## Precalculus (6th Edition) Blitzer

Yes, the function $f\left( x \right)=\frac{x-5}{x+5}$ is continuous at $5$.
Consider the function $f\left( x \right)=\frac{x-5}{x+5}$, First check whether the function is defined at the point $a$ or not.

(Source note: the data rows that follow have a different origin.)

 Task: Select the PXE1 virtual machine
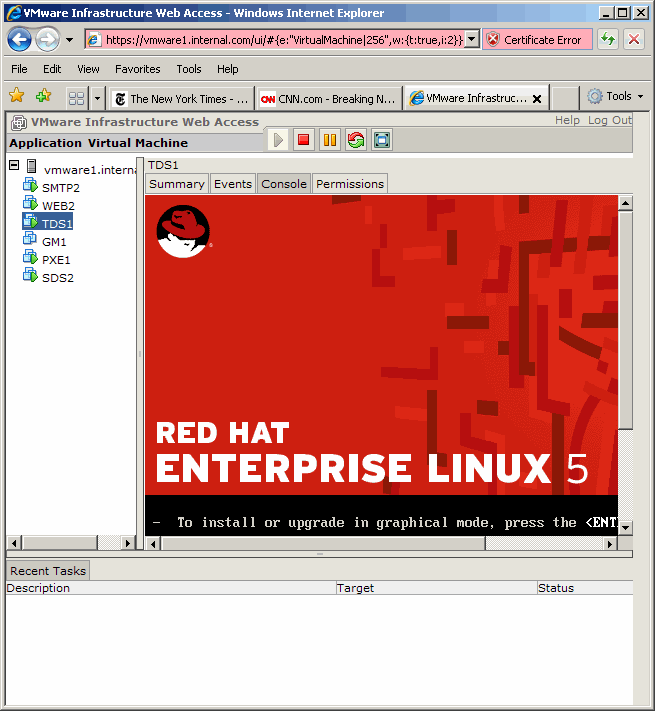click(56, 259)
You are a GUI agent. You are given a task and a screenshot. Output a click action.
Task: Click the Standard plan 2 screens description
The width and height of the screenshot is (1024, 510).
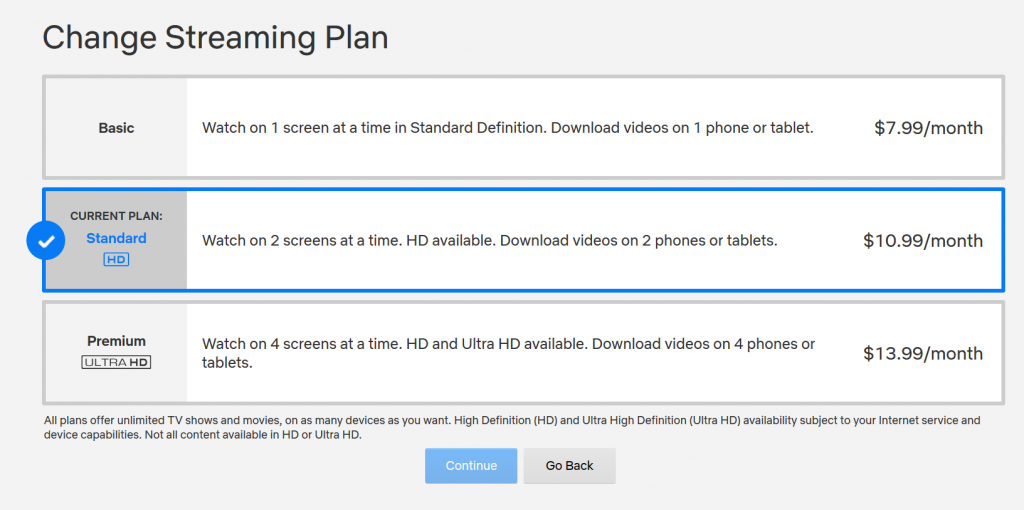tap(490, 241)
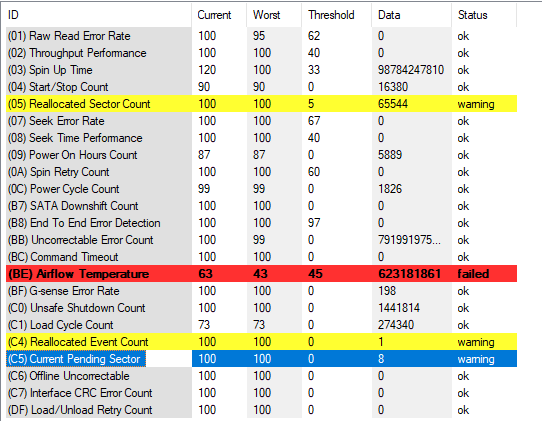Select the Offline Uncorrectable row
This screenshot has height=421, width=542.
[261, 376]
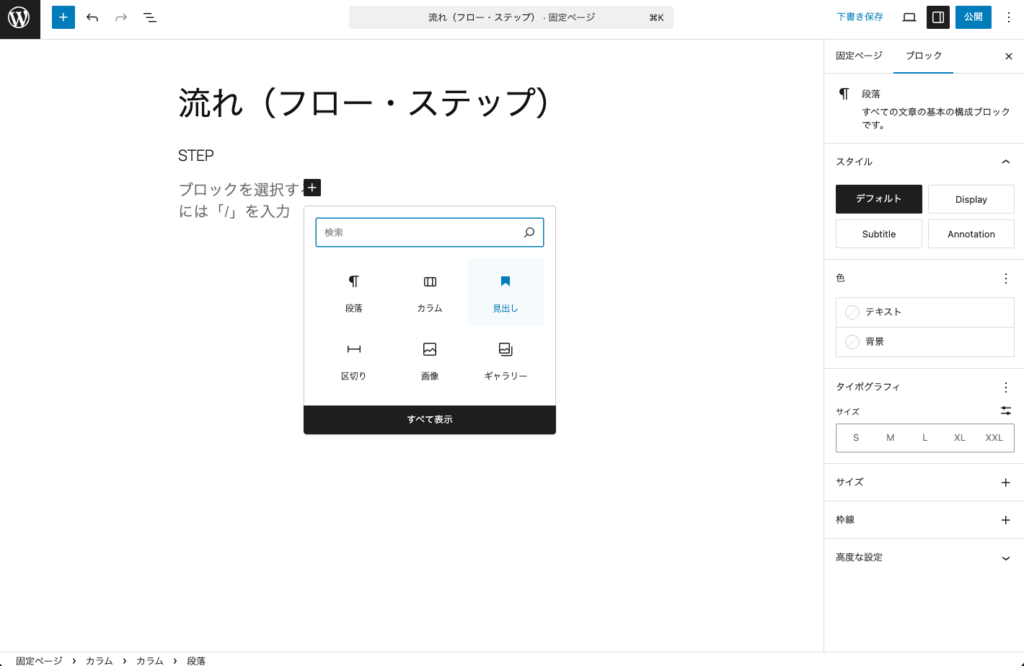Click the WordPress logo icon
This screenshot has height=666, width=1024.
(19, 17)
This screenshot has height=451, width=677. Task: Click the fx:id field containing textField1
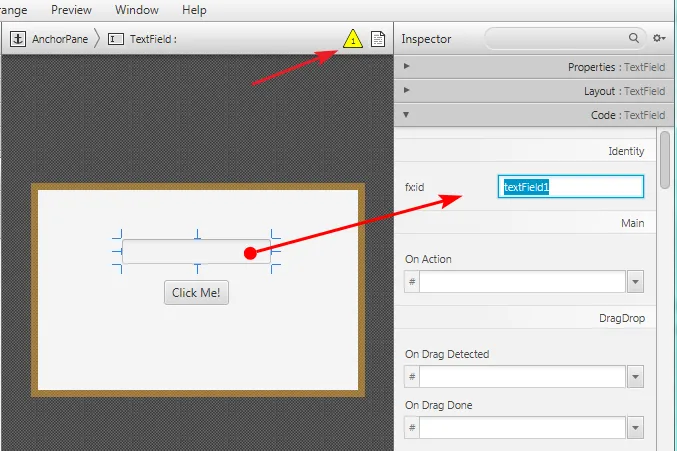point(570,187)
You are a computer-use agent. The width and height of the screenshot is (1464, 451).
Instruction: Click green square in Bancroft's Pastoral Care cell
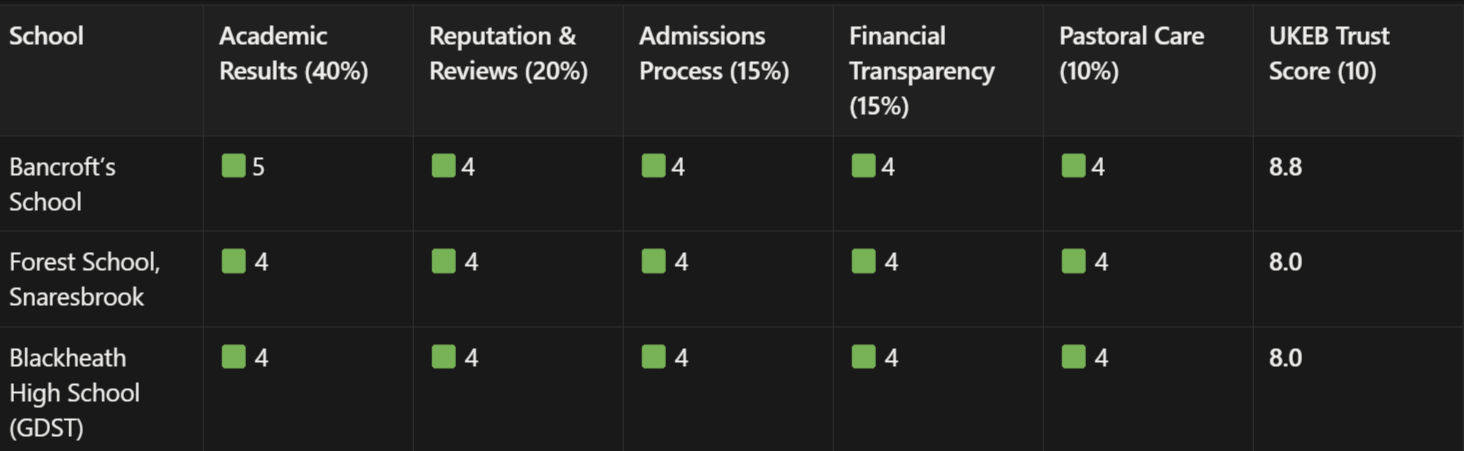(1073, 166)
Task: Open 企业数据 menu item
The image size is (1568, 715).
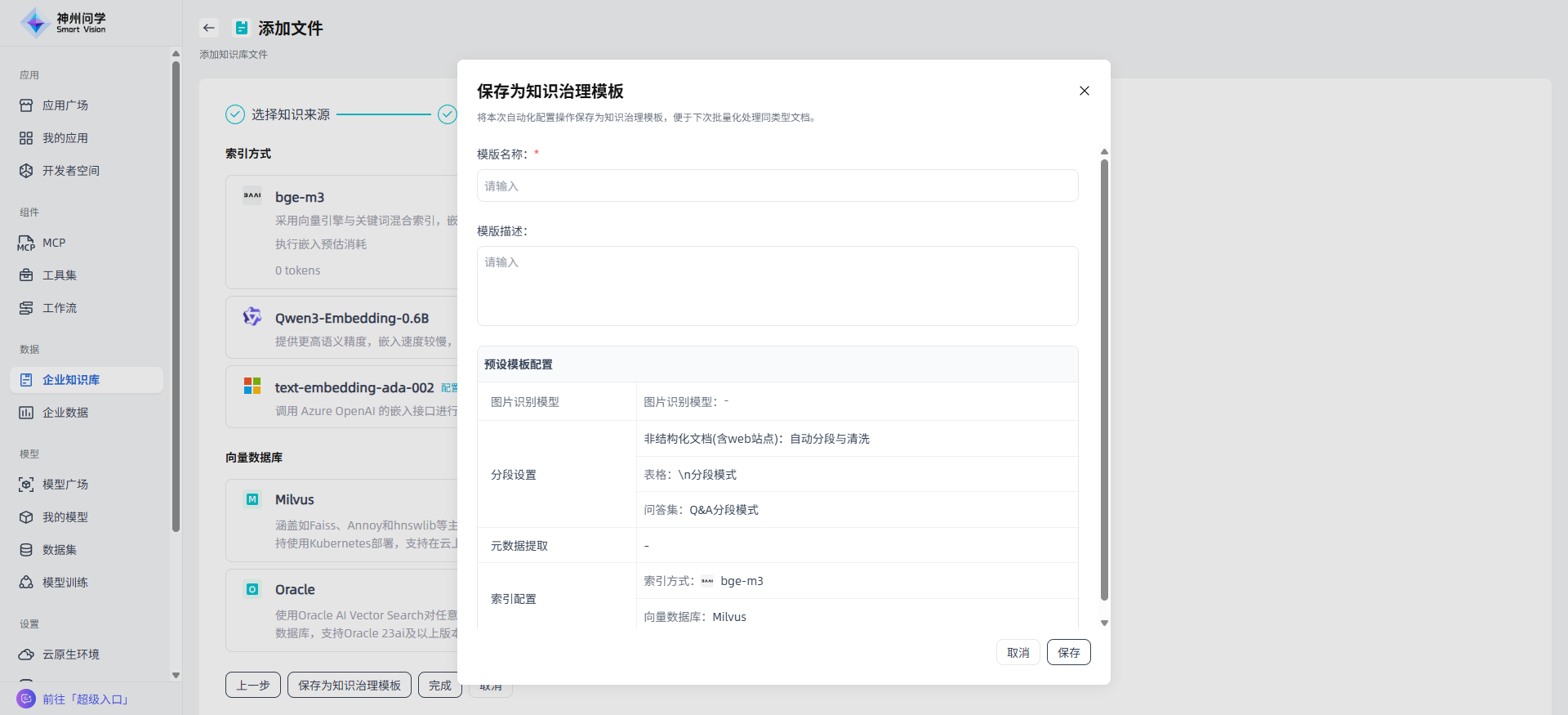Action: pos(65,413)
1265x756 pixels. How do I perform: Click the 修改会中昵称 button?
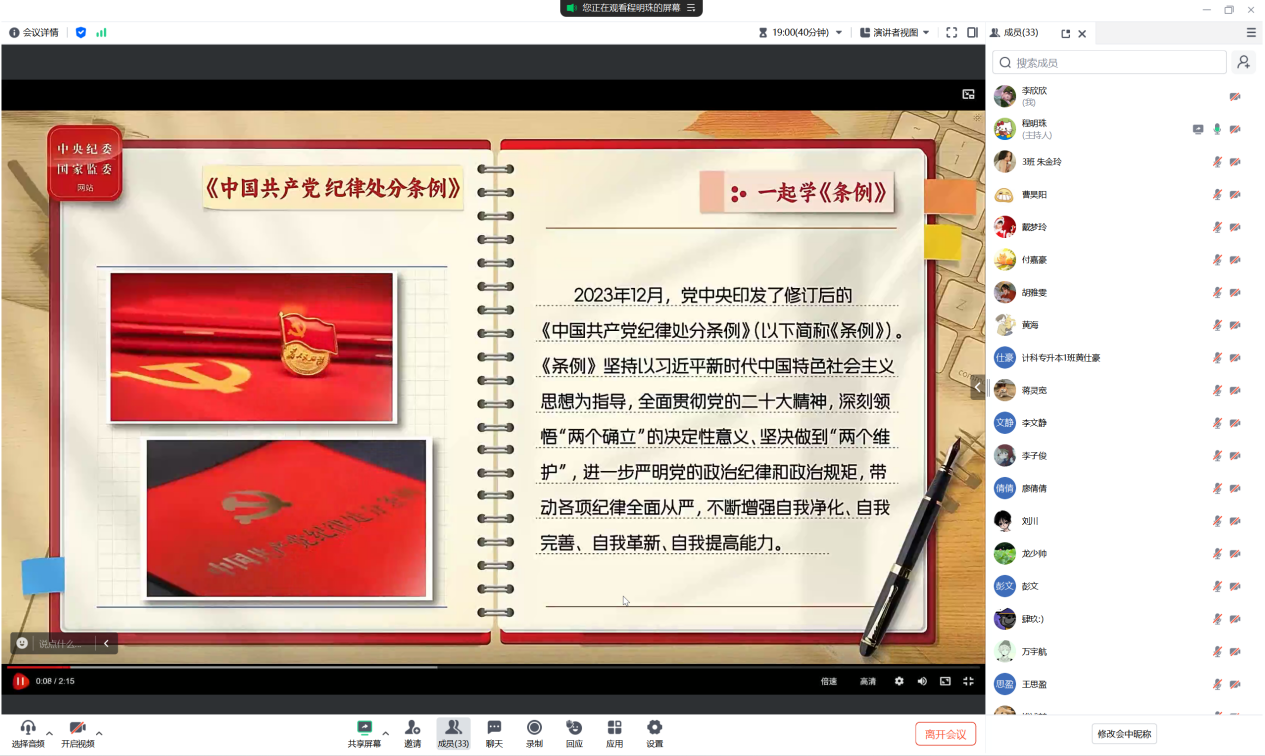[1124, 734]
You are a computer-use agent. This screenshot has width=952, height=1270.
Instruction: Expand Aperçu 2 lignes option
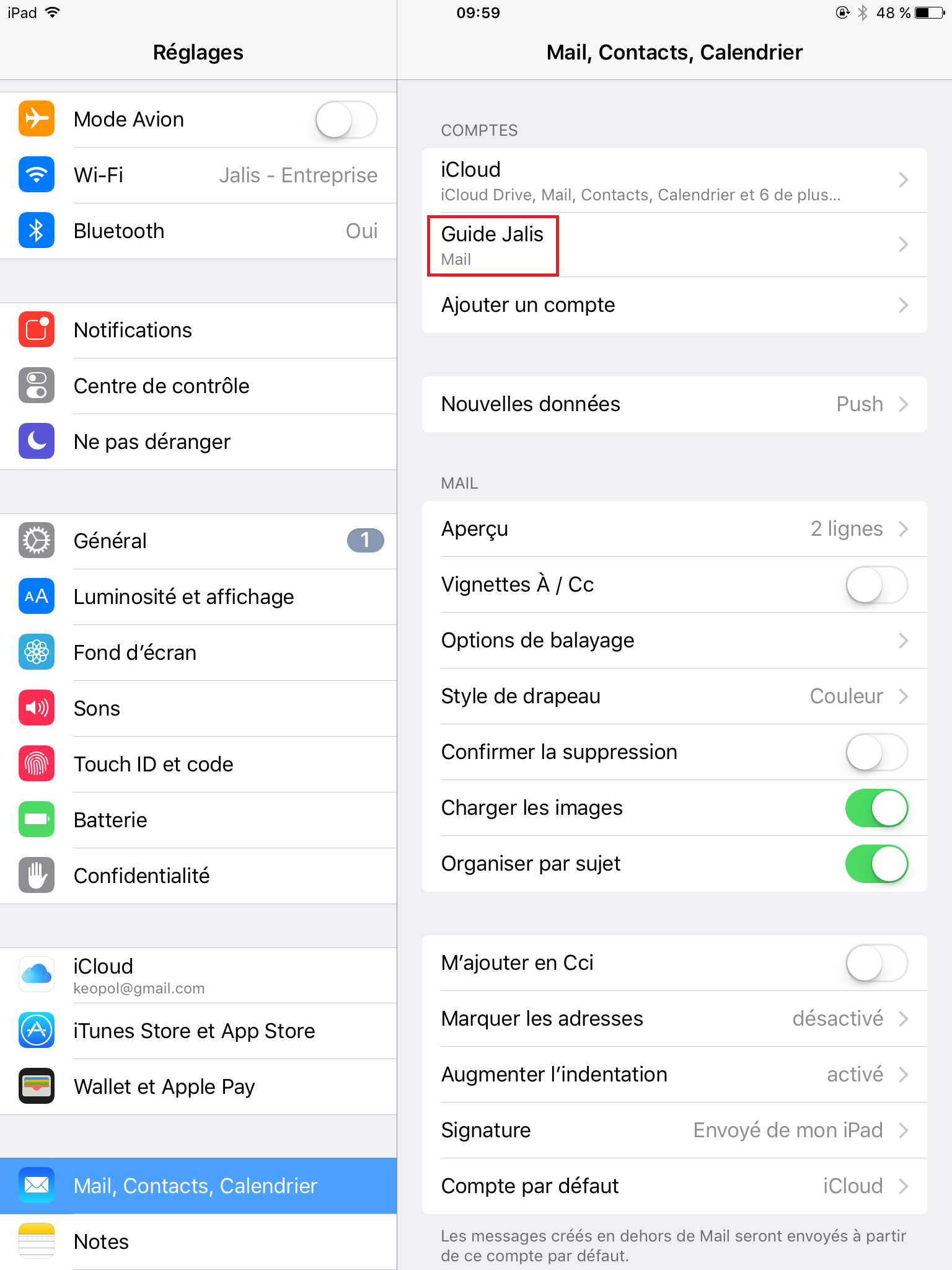(674, 529)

Find the value of $f\left( x \right)$ at $a=5$, \begin{align} & f\left( 5 \right)=\frac{5-5}{5+5} \\ & =0 \end{align} The function is defined at the point $a=5$. Now find the value of $\,\underset{x\to 5}{\mathop{\lim }}\,\frac{x-5}{x+5}$, \begin{align} & \underset{x\to 5}{\mathop{\lim }}\,f\left( x \right)\,=\underset{x\to 5}{\mathop{\lim }}\,\frac{x-5}{x+5} \\ & =\frac{\,\underset{x\to 5}{\mathop{\lim }}\,\left( x-5 \right)}{\,\underset{x\to 5}{\mathop{\lim }}\,\left( x+5 \right)}\, \\ & =\frac{5-5}{5+5} \\ & =0 \end{align} Thus, $\,\underset{x\to 5}{\mathop{\lim }}\,\frac{x-5}{x+5}=0$ Now check whether $\,\underset{x\to a}{\mathop{\lim }}\,f\left( x \right)=f\left( a \right)$ or not. From the above, $\,\underset{x\to 5}{\mathop{\lim }}\,\frac{x-5}{x+5}=0\text{ and }f\left( 5 \right)=0$ Therefore, $\,\underset{x\to 5}{\mathop{\lim }}\,f\left( x \right)=f\left( 5 \right)$ Thus, the function satisfies all the properties of being continuous. Hence, the function $f\left( x \right)=\frac{x-5}{x+5}$ is continuous at $5$.